Le CIO songe à laisser les Russes et Biélorusses concourir en Asie

The Associated Press
Le CIO songe à laisser les Russes et Biélorusses concourir en Asie

LAUSANNE, Suisse — Le Comité international olympique (CIO) examinera une proposition qui permettraient aux athlètes de la Russie et du Bélarus de reprendre les compétitions sur le continent asiatique.

Cette proposition a été faite alors qu’un calendrier condensé d’épreuves de qualifications en vue des Jeux olympiques de Paris, en 2024, est sur le point d’être lancé, voire qu’il est déjà commencé dans certaines disciplines.

Le CIO a recommandé le 28 février dernier, quatre jours après l’invasion de l’Ukraine par la Russie, que les Russes et les Biélorusses soient exclus de toutes compétitions pour des raisons de sécurité et d’intégrité des compétitions.

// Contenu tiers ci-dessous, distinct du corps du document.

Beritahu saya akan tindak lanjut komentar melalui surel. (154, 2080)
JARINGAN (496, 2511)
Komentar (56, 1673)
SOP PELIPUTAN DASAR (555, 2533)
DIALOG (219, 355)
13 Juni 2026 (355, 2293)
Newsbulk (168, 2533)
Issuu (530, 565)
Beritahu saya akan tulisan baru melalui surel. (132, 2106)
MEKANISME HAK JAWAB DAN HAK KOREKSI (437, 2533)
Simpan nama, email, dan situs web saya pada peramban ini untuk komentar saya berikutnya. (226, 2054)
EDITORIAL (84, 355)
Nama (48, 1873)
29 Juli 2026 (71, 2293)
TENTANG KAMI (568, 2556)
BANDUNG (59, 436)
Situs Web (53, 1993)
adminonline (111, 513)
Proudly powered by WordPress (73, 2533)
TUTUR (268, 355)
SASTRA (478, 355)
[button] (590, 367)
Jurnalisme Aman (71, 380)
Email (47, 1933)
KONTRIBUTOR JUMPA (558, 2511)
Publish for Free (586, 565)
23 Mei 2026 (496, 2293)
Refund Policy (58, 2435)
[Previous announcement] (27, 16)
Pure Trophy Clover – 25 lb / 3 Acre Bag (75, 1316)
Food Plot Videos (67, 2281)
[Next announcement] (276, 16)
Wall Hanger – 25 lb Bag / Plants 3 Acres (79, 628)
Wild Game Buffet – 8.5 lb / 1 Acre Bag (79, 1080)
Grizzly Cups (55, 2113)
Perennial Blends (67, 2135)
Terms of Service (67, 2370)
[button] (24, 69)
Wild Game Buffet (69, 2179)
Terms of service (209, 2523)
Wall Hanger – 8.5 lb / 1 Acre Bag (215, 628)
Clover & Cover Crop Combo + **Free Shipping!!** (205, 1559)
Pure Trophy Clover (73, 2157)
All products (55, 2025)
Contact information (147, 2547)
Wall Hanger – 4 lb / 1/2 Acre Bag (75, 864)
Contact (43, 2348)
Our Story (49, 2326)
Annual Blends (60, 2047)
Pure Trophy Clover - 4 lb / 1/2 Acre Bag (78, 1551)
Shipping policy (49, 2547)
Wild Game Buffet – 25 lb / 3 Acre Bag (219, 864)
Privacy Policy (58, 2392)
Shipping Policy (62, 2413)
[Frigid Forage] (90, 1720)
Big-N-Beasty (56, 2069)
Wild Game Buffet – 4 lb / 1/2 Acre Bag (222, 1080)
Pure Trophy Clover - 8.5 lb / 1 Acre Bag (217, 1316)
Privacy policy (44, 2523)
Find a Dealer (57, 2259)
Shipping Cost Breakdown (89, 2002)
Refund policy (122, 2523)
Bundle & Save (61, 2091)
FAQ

La plupart des sports du programme olympique ont suivi cette recommandation et banni ces athlètes.

Le Sommet olympique, une conférence dont le CIO est l’hôte et dirigée par le président de l’organisme, Thomas Bach, a accepté vendredi d’étudier davantage cette initiative du Conseil olympique d’Asie (COA).

Avant de permettre aux athlètes des deux pays de prendre part à des compétitions, une série de consultations auprès de fédérations sportives, des athlètes et des organismes nationaux sera toutefois tenue.

Bach a remercié le COA pour son «idée créative», lit-on dans un communiqué publié sur le site du CIO. La Russie a des territoires à travers l’Europe et l’Asie, mais est traditionnellement considéré comme un pays d’Europe pour les compétitions sportives.

«Au cours du débat, le président par intérim du Conseil olympique d’Asie (OCA) a déclaré que, sur le continent asiatique, les raisons qui justifiaient les mesures de protection n’avaient plus lieu d’être», lit-on dans cette déclaration disponible sur Olympics.org.

«L’OCA a proposé de faciliter la participation des athlètes de Russie et du Bélarus aux compétitions en Asie sous son autorité, tout en respectant les sanctions actuellement en place.»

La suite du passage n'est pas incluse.